When it comes to individual therapies, there are three main types that counselors practice. These are cognitive behavioral therapy (CBT), dialectical behavior therapy (DBT), and acceptance and commitment therapy (ACT). Every patient’s journey is different, so multiple different techniques may be used during your treatment.
Cognitive Behavioral Therapy
CBT is often the most well-known individual therapy used during substance use treatment. It allows our patients to start to identify and cope with changes in their lives that are out of their control. It gives insight into a patient’s mental health that they may not have had before. CBT involves a lot of talking about one’s feelings and thought process.
The normal steps taken during CBT identify troubling situations in an individual’s life and then give them the knowledge to identify negative thinking. Once identified, our therapists help to reshape how their negative thought processes.

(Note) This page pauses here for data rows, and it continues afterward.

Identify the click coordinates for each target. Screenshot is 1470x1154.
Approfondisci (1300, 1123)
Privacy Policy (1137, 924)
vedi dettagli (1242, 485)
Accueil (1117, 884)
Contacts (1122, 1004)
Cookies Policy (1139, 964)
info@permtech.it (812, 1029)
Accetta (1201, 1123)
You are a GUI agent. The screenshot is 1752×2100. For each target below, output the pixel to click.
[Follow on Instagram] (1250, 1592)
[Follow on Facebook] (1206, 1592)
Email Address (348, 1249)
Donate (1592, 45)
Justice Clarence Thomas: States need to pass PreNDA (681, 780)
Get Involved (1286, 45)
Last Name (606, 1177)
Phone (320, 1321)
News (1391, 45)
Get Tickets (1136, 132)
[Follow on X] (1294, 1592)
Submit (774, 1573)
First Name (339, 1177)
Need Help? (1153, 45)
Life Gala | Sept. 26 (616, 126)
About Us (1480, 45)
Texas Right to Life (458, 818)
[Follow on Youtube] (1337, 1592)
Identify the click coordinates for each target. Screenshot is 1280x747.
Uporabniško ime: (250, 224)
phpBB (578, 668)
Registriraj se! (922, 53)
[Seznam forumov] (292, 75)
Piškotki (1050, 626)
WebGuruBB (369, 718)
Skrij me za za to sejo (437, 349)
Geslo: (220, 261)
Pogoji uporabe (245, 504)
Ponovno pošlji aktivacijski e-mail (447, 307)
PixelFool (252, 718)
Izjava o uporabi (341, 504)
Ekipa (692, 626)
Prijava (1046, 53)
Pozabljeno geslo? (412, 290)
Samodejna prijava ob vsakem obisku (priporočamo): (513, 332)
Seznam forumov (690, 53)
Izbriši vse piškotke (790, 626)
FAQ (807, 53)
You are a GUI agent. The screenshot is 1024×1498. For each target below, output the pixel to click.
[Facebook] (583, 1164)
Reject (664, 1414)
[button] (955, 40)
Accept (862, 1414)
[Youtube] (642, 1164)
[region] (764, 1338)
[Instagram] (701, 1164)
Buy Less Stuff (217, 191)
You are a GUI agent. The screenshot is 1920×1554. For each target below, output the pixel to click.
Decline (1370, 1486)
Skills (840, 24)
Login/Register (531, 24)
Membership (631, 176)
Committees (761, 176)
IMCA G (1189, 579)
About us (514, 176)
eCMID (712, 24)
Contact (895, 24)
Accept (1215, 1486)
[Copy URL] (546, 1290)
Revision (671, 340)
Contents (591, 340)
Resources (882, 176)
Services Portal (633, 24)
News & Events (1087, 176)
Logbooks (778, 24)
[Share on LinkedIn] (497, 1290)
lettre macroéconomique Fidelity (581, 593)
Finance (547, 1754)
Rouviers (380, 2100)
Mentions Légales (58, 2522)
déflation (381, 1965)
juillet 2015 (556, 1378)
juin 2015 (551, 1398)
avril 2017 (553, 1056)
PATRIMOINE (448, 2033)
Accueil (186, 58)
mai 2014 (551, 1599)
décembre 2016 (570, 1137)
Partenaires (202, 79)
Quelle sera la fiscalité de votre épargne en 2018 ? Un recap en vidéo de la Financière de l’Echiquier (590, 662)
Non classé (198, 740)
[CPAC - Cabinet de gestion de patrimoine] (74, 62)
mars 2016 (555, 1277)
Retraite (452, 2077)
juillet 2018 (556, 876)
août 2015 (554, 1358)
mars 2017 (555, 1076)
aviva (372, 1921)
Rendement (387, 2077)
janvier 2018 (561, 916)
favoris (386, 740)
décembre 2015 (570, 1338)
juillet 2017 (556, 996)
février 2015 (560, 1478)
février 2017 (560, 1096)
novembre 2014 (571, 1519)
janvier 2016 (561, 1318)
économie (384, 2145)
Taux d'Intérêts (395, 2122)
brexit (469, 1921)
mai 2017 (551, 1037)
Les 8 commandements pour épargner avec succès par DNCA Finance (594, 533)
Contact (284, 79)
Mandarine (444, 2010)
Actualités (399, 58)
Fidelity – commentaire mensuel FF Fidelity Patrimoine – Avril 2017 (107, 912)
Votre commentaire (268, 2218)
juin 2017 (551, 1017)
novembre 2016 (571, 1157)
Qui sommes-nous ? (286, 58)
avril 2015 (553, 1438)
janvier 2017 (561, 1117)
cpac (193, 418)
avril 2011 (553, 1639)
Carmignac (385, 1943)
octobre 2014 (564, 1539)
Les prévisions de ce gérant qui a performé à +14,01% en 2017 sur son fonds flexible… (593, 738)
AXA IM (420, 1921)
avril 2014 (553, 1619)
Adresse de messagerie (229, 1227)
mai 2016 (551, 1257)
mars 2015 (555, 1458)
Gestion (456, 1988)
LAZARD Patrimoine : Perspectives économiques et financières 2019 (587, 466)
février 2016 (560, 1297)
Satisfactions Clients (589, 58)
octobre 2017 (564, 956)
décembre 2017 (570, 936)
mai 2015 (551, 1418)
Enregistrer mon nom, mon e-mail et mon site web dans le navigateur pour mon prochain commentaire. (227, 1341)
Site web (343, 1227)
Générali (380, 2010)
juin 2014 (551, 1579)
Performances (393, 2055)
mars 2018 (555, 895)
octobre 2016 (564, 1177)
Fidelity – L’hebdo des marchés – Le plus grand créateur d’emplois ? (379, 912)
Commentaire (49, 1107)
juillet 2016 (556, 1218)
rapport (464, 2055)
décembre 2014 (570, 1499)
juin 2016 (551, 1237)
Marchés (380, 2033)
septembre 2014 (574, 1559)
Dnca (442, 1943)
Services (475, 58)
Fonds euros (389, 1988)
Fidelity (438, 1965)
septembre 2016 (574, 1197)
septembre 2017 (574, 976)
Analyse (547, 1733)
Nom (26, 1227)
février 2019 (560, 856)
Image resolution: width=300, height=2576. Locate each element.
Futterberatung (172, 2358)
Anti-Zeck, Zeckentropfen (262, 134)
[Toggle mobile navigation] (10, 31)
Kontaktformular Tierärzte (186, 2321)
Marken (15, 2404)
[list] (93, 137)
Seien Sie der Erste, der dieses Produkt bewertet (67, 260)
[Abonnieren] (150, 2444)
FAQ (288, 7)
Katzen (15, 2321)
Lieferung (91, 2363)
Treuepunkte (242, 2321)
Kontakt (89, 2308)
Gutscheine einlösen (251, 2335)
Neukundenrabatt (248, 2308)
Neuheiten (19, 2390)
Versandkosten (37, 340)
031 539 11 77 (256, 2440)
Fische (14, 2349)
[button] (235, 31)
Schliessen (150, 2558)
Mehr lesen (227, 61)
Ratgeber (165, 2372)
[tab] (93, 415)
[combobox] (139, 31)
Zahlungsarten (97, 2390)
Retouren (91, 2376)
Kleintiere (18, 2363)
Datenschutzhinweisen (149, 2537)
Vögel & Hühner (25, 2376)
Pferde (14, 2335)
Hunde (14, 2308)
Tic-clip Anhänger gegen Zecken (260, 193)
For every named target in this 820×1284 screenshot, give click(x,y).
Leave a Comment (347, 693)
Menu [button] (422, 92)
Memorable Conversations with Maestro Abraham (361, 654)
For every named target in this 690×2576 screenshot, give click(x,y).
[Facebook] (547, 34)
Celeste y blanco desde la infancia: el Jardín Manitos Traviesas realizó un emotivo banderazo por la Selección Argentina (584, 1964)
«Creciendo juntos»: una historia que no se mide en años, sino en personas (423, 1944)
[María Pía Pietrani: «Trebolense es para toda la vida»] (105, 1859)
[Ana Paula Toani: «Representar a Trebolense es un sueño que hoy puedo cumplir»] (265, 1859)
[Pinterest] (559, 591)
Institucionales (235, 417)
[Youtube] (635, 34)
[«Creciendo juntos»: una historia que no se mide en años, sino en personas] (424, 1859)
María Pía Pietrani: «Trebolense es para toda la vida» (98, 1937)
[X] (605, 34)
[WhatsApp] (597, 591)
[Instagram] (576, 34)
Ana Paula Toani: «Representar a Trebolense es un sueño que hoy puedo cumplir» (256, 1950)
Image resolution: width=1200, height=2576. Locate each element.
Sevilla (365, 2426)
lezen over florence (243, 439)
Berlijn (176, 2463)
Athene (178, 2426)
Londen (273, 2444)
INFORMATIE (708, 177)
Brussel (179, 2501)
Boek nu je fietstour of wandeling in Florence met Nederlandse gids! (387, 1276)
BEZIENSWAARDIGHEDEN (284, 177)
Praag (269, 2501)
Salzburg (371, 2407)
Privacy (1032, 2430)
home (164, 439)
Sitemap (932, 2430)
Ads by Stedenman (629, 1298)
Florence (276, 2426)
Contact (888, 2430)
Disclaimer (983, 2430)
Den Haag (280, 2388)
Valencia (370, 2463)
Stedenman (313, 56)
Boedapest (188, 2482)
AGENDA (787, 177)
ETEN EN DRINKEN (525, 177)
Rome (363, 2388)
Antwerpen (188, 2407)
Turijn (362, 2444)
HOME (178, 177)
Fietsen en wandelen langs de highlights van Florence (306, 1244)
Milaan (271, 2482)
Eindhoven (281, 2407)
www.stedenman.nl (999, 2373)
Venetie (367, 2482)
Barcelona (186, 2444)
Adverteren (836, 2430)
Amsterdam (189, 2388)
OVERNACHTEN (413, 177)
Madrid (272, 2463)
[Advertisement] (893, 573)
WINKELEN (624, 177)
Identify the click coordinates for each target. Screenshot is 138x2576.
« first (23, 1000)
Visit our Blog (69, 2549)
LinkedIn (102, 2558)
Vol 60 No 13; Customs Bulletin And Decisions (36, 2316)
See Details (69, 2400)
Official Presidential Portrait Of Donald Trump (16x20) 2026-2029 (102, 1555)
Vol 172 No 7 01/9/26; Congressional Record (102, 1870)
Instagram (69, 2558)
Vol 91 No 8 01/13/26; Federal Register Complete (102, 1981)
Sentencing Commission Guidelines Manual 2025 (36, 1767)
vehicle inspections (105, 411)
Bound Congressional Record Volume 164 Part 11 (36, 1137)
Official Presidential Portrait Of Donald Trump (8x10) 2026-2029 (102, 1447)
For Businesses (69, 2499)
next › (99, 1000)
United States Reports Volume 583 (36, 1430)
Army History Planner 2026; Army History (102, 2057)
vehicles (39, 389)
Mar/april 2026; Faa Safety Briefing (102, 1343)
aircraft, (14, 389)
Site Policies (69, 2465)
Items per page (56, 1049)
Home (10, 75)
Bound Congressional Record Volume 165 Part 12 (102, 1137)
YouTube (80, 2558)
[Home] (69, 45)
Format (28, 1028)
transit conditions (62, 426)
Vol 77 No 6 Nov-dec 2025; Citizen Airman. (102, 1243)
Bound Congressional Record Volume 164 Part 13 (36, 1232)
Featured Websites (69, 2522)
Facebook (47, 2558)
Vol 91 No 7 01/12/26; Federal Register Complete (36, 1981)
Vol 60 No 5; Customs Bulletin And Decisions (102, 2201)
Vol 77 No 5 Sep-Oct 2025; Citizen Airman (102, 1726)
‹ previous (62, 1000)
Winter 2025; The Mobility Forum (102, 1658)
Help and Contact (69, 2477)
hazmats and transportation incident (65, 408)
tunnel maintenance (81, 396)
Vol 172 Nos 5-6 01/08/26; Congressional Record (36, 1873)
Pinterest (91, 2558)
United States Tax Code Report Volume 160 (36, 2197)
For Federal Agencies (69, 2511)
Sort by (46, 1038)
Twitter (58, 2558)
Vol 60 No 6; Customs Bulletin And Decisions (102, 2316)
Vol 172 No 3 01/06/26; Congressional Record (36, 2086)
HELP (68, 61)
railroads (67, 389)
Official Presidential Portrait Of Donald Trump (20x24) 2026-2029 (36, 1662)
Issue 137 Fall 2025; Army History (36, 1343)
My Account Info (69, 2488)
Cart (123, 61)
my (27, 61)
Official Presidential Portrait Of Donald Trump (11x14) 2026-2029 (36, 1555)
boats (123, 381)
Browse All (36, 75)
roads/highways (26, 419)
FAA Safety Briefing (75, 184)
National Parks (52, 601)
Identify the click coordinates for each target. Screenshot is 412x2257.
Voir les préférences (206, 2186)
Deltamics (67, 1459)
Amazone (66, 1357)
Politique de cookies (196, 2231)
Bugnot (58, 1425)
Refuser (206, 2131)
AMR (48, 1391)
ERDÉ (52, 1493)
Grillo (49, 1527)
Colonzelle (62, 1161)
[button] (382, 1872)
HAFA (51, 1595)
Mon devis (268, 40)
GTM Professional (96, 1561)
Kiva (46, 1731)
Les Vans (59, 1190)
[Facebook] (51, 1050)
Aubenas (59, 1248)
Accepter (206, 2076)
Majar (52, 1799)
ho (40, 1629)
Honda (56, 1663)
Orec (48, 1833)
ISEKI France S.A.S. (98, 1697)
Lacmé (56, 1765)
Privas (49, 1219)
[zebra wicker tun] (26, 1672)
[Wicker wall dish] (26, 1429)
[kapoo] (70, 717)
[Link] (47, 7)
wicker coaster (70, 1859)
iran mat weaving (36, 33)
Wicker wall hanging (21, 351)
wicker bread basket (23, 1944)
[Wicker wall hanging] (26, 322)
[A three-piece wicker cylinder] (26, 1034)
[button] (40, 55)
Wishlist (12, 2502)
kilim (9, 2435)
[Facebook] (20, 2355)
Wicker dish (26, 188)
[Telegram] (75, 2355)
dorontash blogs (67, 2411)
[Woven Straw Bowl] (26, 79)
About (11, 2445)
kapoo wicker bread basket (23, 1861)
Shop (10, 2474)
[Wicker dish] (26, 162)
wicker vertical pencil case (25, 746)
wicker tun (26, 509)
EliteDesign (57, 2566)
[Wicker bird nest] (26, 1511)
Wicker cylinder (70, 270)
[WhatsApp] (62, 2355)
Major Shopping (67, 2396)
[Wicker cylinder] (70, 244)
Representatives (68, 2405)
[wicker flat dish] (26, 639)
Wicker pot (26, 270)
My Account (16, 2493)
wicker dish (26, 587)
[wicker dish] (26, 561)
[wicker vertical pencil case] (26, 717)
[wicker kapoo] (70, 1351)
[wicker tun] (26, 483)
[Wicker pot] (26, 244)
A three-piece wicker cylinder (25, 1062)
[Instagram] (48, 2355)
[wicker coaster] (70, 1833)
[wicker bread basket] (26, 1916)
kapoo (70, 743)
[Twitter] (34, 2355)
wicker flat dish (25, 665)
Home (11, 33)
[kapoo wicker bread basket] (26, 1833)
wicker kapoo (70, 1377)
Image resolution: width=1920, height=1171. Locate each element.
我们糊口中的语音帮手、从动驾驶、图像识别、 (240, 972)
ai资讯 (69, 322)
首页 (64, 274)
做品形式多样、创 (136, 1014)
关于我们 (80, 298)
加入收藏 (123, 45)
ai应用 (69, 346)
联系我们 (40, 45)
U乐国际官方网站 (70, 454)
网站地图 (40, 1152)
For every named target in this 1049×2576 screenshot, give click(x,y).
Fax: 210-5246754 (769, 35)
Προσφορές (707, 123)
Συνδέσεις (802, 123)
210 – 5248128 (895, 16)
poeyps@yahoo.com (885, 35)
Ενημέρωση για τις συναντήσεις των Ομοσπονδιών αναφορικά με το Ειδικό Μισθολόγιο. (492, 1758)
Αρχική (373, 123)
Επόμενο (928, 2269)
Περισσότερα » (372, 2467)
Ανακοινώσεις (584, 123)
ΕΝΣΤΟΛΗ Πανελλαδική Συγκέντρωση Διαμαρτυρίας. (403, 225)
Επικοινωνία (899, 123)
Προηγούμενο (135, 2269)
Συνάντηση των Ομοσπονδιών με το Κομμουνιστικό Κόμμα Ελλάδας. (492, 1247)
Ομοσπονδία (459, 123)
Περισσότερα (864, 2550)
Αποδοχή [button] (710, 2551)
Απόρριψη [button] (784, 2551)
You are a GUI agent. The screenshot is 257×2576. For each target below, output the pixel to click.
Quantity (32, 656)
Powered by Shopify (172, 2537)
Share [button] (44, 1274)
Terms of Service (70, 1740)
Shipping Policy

Some life skills our patients learn from CBT include:
- How to cope with stressful situations
- Overcome past traumas
- Cope with physical and mental illnesses
- Learn effective ways to communicate
- Strengthen relationships with others
Dialectical Behavioral Therapy
DBT is a type of CBT that allows patients to begin to understand their emotions and begin having healthier relationships. This type of therapy was developed for individuals who have trouble controlling their emotions. Based on a four-module setup, DBT allows our patients to know when a mood change is coming on.
The four modules used in DBT include mindfulness, distress tolerance, emotional regulation, and interpersonal effectiveness. The mindfulness portion shows patients how to observe and recognize emotional exchanges more effectively. Emotional regulation and distress tolerance focus on allowing them to regulate their strong emotions. Interpersonal effectiveness gives them the tools to interpret and work through conflict.
Acceptance and Commitment Therapy
ACT is based on a type of theory called the relational frame theory. This theory was developed to help understand how individual’s process and heal from pain. As a result, ACT was created to treat emotional disturbance and pain in a different way.
ACT focuses on acceptance of the circumstances that occur throughout one’s life, both good and bad. Instead of allowing individuals to view themselves as “damaged,” ACT helps to bring awareness to living a full life. In this thought process, living fully means going through the hard situations and coming out stronger on the other side. It also aims to strengthen the core values of individuals, so they don’t lose sight of those during difficult times.